A Web of Extraction
Most websites are just plain ugly. Crowded. Tasteless. Flashing display ads. Heavy graphics, leading to painfully slow load times. Many can’t load on mobile. We still largely have to hunt and peck, poke and scavenge, to find the kernel of the information we want. That is inefficient. Each website, controlled by a landlord, often wastes the tenant’s time, a rent exacted that is starting to rile a small user base.
Why is Pinterest taking off? Many reasons, of course, but one of them is because users are taking images and “extracting” them from sites and organizing them according to their own framework, file system, or board setup. They go to a page, they want a picture, and they don’t want all the other crap. Pin it. Take it. Leave the page. So long. Move on.
I’ve been noticing the same action going on with my use of Pocket, though I realize this is on a much smaller scale. I read a lot. I need to. It’s vital to my survival. And, I need to do it quickly. I constantly drop things into my “Pocket” to read on my iPhone or iPad. I pull articles from the web (Pocket via Chrome extension) and mostly integrate through my Twitter. Pocket does so much work for me.
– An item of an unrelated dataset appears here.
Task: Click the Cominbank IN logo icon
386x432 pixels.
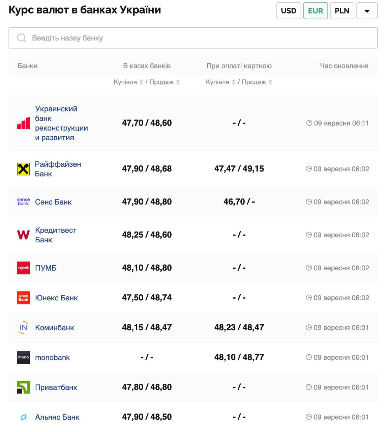Action: pyautogui.click(x=23, y=328)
Pocket visits these sites, “extracts” only the relevant information I want by crawling the site, and gives me an entirely new house or apartment to view it from, freeing me from website slumlords and increasing my rights as a tenant of the web.
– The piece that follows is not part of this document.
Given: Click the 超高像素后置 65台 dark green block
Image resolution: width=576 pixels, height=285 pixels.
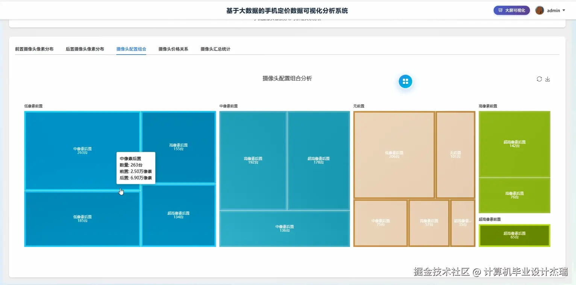Looking at the screenshot, I should pos(514,235).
The view of the web is decidedly more interesting from Pinterest, or for me, from Pocket. It’s the web I want, the information I need. I’m not bothered with someone else’s interstitial ads, or pop-ups, or heavy plug-ins. I’m not sure if the web world will move in this direction. Perhaps content-sites will stop others from crawling over their property — some already have. Perhaps most will be satisfied going to the Huffington Post and trying to read with all that garbage everywhere on the page. Not me. I can’t focus to read it. This is what I refer to as “The Web of Extraction,” where creators build tools for people like me to go and remake the web that suits me best.